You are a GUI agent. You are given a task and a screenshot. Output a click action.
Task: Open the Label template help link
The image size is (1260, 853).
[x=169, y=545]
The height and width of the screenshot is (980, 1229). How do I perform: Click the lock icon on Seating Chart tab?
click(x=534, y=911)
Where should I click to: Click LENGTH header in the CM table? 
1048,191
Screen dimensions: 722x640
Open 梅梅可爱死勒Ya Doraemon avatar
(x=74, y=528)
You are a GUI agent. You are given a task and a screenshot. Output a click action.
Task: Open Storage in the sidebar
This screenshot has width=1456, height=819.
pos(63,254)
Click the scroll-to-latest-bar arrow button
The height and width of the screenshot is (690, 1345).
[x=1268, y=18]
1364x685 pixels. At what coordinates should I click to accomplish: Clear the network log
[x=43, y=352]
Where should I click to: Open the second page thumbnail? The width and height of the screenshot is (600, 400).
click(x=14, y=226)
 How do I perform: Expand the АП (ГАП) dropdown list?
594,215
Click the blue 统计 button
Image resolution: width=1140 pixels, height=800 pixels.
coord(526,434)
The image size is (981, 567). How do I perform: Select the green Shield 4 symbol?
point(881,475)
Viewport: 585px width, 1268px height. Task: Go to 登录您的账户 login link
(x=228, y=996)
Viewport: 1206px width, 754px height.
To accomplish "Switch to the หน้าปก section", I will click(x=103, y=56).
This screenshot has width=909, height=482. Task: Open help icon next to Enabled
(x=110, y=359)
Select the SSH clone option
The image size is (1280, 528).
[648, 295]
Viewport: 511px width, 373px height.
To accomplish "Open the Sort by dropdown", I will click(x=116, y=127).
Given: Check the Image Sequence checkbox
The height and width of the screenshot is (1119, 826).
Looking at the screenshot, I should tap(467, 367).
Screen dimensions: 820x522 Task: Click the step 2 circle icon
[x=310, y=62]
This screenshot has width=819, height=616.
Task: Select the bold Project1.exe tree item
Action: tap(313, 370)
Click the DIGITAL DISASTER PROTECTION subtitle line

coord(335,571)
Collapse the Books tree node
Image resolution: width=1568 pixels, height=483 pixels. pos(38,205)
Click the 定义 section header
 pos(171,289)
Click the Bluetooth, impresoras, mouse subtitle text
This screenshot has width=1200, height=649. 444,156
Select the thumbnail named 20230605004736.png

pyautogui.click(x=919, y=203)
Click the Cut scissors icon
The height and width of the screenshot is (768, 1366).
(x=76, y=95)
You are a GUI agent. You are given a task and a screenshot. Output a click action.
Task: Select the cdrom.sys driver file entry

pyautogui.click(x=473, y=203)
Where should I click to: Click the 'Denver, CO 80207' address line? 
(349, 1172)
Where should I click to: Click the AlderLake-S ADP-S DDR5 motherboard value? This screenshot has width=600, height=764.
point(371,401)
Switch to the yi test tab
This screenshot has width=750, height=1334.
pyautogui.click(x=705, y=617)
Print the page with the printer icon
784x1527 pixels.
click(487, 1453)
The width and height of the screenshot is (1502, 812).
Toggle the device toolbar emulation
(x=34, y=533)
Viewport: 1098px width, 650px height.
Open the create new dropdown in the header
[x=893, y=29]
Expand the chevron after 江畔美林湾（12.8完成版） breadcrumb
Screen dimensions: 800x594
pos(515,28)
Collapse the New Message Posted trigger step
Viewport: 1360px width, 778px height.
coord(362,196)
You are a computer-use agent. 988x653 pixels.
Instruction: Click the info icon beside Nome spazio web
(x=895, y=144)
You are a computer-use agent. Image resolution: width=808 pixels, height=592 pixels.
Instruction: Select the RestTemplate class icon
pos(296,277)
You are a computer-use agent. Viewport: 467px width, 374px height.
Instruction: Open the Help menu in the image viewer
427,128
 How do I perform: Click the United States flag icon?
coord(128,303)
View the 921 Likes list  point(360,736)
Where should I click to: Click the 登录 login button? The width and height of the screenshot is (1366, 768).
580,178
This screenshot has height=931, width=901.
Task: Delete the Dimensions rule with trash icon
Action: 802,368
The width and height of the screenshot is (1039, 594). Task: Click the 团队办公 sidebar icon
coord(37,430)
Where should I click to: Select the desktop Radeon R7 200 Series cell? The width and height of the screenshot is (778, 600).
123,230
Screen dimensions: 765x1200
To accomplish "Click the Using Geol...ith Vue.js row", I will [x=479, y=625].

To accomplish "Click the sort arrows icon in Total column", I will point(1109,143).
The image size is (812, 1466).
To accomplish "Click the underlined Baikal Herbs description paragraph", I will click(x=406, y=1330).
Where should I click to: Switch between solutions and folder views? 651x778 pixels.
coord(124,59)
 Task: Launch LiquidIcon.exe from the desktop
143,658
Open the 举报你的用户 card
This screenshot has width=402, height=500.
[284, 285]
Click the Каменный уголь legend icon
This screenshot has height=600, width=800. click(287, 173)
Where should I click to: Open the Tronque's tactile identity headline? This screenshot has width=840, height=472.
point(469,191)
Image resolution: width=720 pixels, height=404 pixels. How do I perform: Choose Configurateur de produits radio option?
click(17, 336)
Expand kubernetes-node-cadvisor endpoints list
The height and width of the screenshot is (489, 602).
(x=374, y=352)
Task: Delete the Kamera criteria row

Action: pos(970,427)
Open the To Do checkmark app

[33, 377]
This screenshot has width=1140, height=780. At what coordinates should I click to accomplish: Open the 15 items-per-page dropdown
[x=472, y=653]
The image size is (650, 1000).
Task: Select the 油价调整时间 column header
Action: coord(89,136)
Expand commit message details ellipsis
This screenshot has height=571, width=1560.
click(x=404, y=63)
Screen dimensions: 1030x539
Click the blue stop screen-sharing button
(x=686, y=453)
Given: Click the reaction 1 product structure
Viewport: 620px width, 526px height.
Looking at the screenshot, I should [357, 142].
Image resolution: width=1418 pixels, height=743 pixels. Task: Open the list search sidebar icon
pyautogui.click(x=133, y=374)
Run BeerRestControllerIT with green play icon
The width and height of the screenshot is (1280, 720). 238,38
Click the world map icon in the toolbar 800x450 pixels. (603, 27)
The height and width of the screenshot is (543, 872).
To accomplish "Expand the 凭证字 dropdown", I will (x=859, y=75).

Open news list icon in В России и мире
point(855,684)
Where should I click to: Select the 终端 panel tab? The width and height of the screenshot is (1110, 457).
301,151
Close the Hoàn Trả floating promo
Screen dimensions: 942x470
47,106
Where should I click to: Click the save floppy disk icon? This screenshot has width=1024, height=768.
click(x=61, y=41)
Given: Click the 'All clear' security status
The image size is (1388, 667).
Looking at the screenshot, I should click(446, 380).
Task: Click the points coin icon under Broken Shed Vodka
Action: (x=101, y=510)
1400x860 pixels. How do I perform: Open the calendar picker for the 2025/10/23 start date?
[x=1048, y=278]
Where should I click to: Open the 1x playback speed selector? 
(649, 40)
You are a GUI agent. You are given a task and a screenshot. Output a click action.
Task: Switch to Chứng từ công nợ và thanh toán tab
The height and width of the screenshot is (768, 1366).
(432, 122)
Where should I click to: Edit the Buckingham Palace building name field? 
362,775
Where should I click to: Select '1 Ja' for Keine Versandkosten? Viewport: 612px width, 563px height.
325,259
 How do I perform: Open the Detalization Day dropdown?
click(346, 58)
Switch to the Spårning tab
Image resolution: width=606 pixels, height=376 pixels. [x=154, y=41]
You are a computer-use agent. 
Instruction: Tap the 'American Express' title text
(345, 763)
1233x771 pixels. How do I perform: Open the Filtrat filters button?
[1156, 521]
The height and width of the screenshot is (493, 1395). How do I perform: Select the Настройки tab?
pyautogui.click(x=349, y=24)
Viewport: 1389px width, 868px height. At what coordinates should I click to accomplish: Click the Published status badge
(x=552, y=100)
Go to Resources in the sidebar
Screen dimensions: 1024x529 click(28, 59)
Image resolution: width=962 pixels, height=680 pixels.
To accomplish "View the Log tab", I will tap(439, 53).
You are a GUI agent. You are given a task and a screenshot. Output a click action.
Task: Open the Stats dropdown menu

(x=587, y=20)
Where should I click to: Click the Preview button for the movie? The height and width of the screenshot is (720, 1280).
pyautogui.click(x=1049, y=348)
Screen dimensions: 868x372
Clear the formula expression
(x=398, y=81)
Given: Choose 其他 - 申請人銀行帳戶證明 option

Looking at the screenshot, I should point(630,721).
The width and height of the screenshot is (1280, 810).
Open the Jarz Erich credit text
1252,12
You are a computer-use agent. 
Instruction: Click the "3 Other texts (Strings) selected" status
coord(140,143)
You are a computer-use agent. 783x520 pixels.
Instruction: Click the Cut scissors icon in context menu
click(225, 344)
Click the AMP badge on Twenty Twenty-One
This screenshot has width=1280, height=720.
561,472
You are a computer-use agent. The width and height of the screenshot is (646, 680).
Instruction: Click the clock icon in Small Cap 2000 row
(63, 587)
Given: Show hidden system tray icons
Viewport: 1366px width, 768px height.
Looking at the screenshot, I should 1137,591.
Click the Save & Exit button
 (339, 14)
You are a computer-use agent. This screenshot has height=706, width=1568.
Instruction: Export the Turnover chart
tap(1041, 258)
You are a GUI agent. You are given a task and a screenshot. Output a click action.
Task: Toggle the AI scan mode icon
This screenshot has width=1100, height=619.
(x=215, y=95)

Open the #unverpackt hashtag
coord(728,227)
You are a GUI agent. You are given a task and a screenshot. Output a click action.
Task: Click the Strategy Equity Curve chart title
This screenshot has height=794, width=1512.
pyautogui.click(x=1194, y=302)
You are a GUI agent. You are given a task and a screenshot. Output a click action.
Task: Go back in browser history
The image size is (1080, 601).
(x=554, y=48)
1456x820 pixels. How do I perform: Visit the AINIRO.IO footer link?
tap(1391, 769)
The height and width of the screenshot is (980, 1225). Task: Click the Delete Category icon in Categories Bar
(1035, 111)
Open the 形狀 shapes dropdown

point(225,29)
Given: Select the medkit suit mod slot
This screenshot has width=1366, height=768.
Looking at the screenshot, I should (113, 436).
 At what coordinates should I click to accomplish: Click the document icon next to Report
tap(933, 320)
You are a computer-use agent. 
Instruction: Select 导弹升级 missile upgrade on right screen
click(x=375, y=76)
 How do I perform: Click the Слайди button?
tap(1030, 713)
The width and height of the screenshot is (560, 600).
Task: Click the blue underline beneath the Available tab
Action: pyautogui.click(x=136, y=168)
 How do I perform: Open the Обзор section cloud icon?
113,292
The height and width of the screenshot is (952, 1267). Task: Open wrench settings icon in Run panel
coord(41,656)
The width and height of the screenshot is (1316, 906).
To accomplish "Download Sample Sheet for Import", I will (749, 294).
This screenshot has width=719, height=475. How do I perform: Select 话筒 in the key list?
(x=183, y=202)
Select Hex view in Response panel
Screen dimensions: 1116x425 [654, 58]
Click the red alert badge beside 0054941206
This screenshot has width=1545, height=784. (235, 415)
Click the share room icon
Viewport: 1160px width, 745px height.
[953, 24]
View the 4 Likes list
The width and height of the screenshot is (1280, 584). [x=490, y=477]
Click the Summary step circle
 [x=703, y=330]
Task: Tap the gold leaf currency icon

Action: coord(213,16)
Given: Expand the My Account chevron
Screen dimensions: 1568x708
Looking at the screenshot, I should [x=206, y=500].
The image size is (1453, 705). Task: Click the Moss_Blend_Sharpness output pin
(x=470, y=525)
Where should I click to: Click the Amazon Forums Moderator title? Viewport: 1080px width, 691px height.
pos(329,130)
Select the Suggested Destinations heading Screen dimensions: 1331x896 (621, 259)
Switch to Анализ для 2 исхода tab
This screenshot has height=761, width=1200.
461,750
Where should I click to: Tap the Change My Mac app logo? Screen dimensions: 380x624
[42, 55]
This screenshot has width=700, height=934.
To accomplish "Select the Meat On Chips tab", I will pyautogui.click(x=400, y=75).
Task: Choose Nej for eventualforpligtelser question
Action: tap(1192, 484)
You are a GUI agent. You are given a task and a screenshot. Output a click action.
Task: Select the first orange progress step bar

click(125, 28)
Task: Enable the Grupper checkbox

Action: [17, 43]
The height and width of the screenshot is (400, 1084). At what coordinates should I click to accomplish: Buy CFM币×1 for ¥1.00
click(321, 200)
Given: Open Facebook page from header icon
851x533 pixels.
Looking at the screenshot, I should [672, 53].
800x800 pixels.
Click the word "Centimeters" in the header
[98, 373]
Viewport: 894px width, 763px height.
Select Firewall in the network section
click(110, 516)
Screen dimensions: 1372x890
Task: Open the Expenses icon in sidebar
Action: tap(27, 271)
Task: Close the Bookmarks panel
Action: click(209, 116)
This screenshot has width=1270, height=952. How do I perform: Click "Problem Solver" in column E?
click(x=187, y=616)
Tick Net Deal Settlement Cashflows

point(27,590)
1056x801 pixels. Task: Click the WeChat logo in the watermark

_ _ _

* **Exercise objective**:
In the listing above, find the line with "1400x860 pixels. How" and the line with "You are a computer-use agent. The"; output exactly those lines and all lines between them.

* **Exercise solution**:
1400x860 pixels. How do I perform: Open the calendar picker for the 2025/10/23 start date?
[x=1048, y=278]
Where should I click to: Open the 1x playback speed selector? 
(649, 40)
You are a GUI agent. You are given a task and a screenshot. Output a click action.
Task: Switch to Chứng từ công nợ và thanh toán tab
The height and width of the screenshot is (768, 1366).
(432, 122)
Where should I click to: Edit the Buckingham Palace building name field? 
362,775
Where should I click to: Select '1 Ja' for Keine Versandkosten? Viewport: 612px width, 563px height.
325,259
 How do I perform: Open the Detalization Day dropdown?
click(346, 58)
Switch to the Spårning tab
Image resolution: width=606 pixels, height=376 pixels. [x=154, y=41]
You are a computer-use agent. 
Instruction: Tap the 'American Express' title text
(345, 763)
1233x771 pixels. How do I perform: Open the Filtrat filters button?
[1156, 521]
The height and width of the screenshot is (493, 1395). How do I perform: Select the Настройки tab?
pyautogui.click(x=349, y=24)
Viewport: 1389px width, 868px height. At what coordinates should I click to accomplish: Click the Published status badge
(x=552, y=100)
Go to Resources in the sidebar
Screen dimensions: 1024x529 click(28, 59)
Image resolution: width=962 pixels, height=680 pixels.
To accomplish "View the Log tab", I will tap(439, 53).
You are a GUI agent. You are given a task and a screenshot. Output a click action.
Task: Open the Stats dropdown menu

(x=587, y=20)
Where should I click to: Click the Preview button for the movie? The height and width of the screenshot is (720, 1280).
pyautogui.click(x=1049, y=348)
Screen dimensions: 868x372
Clear the formula expression
(x=398, y=81)
Given: Choose 其他 - 申請人銀行帳戶證明 option

Looking at the screenshot, I should point(630,721).
The width and height of the screenshot is (1280, 810).
Open the Jarz Erich credit text
1252,12
You are a computer-use agent. 
Instruction: Click the "3 Other texts (Strings) selected" status
coord(140,143)
You are a computer-use agent. 783x520 pixels.
Instruction: Click the Cut scissors icon in context menu
click(225, 344)
Click the AMP badge on Twenty Twenty-One
This screenshot has width=1280, height=720.
561,472
You are a computer-use agent. The width and height of the screenshot is (646, 680).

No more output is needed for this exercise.